Петя Тимофеевич не в силах подняться на эту лестницу, оттягивая время. Он заворачивает за угол и поднимается по черной лестнице к Вихровым. Полдесятка поздравительных отправлений, все местные, одно из Владивостока — там у Вихрова остались какие-то друзья, остальные носят городской штамп — отправители этих писем уже сидят у Вихрова, и им весело. Они уже идут по диким степям Забайкалья во субботу — день ненастный, они уже проскакали по долинам и по взгорьям, и уже прозвонил над ними вечерний звон, и уже — Петя прислушивается одобрительно и взыскательно, музыку он любит и понимает с детства! — слетел к ним тихий вечер…
Его появление вызывает веселое оживление. Отправители вынуждены сами вручать свои отправления получателям, что опять порождает взрыв смеха и шуток.
— Товарищ Лунина дома? — спрашивает Петя Тимофеевич Баранов, в надежде, что Вихровы возьмут и конверт, адресованный Луниной с запада и надписанный лихой рукой ротного писаря.
— Ну, ты же знаешь, Петя, что Лунина живет с той стороны! — говорит Вихрова и, легонько прикасаясь к его щеке горячей, душистой рукой, говорит. — Поздравляю тебя с Первым маем!
— И вас также! — привычно говорит Петя Тимофеевич.
Девятнадцать ступенек вниз. По тротуару направо. По тротуару еще раз направо. Девятнадцать ступенек вверх по лестнице с поворотом и площадкой.
«Лунина! — говорит Петя про себя. — Эх, ты, Лунина!»
В квартире Фроси в это время шумел камыш, деревья гнулись, а ночка темная была, одна возлюбленная пара всю ночь гуляла до утра. Еще никогда в жизни Фрося не пела так самозабвенно. Ах, как удался праздник! Как все хорошо, хорошо, хорошо!
Петя Тимофеевич не осмелился войти в дверь, приоткрытую то ли случайно, то ли намеренно, для воздуха… Он постоял-постоял на верандочке, послушал-послушал, как ладно поют за дверью. Огляделся вокруг — двор пуст, но во всех домах открыты форточки, отовсюду доносятся веселые голоса, песни. Праздник же, Борис Сергеевич! Ну как вы этого не понимаете, жестокий вы человек? Праздник!
Проклятый конверт!
Он один болтался в пустой сумке.
Баранов еще раз попытался взглянуть в окно квартиры Луниной. Кто-то громко сказал: «Товарищи! Становится темно. Давайте-ка опустим шторы — пока еще затемнение не отменили, за милую душу оштрафуют!» Все засмеялись, и темные шторы погасили окна Луниной. Петя заметил на веранде деревянный сундучок. Сундучок не был заперт. Крышка его чуть сдвинута в сторону. Петя поднял крышку. Там было всякое барахлишко, которое в комнате держать неловко, а выбросить жалко — вдруг пригодится! «Пользуются же им, однако!» — сказал себе Петя Тимофеевич и кинул конверт в сундук так, чтобы его могли заметить сразу.
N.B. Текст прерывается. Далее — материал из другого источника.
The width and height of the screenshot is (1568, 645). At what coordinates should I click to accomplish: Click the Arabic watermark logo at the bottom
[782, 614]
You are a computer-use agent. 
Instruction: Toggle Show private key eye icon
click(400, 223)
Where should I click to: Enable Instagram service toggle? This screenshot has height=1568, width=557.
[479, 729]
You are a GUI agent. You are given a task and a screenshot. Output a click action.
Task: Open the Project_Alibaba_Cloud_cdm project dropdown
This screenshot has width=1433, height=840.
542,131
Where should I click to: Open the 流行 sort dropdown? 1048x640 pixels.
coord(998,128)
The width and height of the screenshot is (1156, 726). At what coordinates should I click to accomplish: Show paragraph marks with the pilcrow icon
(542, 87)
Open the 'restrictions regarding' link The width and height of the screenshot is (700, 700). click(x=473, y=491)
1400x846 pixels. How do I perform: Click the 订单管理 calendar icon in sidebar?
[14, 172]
Он постоял немного, с бьющимся сердцем огляделся — не видел ли кто-нибудь его проделку, боясь, что вдруг неожиданно откроется дверь и его спросят: «А что ты здесь делаешь, друг? Что тебе в этом сундучке надо? Не положил, а ищешь?» О-ох! Положил. Положил… Петя перевел стеснившееся дыхание, затем постыдно бежал.
Скача через две-три ступеньки, он слетел с высокой лестницы, промчался мимо садика с березками и елями и выскочил на улицу, громко хлопнув калиткой. За спиной его болталась пустая, легкая-легкая сумка, но на душе Пети Тимофеевича Баранова не было праздничной легкости, хотя и ожидал его дома любимый пирог с черемухой, который мать обещала испечь к его приходу.
1
Несколько лет великие державы с тайным страхом и с тайными надеждами смотрели на Гитлера, подкармливая его, как хозяин подкармливает злую собаку, и прикидывая, на что может сгодиться этот экземпляр прямоходящего двуногого млекопитающего с усиками, как у Чарли Чаплина, с челочкой, как у Лиа де Путти, с темными, то мутными, то сверкающими лихорадочным блеском глазами шизофреника. И в 1933 году Гитлер взял власть из рук престарелого президента Веймарской республики Гинденбурга и установил тысячелетнее царство наци.
На тринадцатом году своего бытия империя Гитлера прекратила свое существование, не дотянув до тысячелетия какой-то пустяк — всего девятьсот восемьдесят семь лет.
Но если продолжительность деспотии исчислять количеством раздавленных судеб, силой страха, которую она порождает, накалом злой воли, масштабами разрушений и порабощения, числом войн, а стало быть, и числом убитых и искалеченных, то Третья империя имела право считаться тысячелетней.